= THE TASK =
The reply should consist of the line containing "Click the Upgrade now link" and all lines after it in the listing below, reproduced exactly and nothing more.

= TASK DATA =
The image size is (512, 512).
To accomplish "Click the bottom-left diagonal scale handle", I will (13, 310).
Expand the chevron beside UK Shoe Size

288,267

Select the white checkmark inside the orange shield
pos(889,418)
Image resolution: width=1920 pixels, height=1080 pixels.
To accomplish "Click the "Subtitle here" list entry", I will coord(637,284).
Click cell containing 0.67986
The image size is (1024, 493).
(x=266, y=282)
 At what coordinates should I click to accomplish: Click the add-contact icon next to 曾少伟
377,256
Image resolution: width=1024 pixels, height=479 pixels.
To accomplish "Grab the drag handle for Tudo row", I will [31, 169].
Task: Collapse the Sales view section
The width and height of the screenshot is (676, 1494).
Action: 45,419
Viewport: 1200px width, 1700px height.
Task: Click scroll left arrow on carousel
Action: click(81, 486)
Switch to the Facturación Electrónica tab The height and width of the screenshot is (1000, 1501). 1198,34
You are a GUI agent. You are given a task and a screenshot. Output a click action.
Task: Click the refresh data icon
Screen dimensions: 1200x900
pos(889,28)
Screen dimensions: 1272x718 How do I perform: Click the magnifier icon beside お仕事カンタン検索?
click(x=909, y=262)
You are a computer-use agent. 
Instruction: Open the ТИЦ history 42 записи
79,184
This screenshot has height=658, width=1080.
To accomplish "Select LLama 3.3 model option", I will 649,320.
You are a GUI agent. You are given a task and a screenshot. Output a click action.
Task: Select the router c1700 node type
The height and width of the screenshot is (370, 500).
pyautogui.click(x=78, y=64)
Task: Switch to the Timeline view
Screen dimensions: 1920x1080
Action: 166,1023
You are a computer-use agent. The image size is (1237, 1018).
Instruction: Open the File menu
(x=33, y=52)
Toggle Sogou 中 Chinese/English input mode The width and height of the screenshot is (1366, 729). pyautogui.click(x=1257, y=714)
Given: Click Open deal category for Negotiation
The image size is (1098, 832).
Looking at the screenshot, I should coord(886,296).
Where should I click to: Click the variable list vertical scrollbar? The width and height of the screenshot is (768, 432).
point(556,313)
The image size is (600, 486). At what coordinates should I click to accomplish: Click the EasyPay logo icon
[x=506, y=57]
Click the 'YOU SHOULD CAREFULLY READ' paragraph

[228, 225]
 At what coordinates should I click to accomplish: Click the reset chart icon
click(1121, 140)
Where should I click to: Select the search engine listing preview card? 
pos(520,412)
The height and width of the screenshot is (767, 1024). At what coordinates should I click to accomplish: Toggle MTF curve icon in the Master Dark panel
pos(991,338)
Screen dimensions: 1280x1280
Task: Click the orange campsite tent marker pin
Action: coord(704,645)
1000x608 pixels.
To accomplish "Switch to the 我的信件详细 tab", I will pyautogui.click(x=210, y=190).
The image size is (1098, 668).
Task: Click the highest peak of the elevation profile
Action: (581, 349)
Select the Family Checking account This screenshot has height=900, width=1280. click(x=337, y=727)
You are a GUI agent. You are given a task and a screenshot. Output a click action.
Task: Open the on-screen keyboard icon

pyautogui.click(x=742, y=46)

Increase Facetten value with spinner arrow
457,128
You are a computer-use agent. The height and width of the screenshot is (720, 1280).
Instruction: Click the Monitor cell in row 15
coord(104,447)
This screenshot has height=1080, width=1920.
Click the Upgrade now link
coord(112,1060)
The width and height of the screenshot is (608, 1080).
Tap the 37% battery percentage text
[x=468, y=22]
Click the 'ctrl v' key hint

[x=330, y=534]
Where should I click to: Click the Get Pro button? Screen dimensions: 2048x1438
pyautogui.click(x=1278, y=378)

= ANSWER SPACE =
Click the Upgrade now link
coord(112,1060)
The width and height of the screenshot is (608, 1080).
Tap the 37% battery percentage text
[x=468, y=22]
Click the 'ctrl v' key hint

[x=330, y=534]
Where should I click to: Click the Get Pro button? Screen dimensions: 2048x1438
pyautogui.click(x=1278, y=378)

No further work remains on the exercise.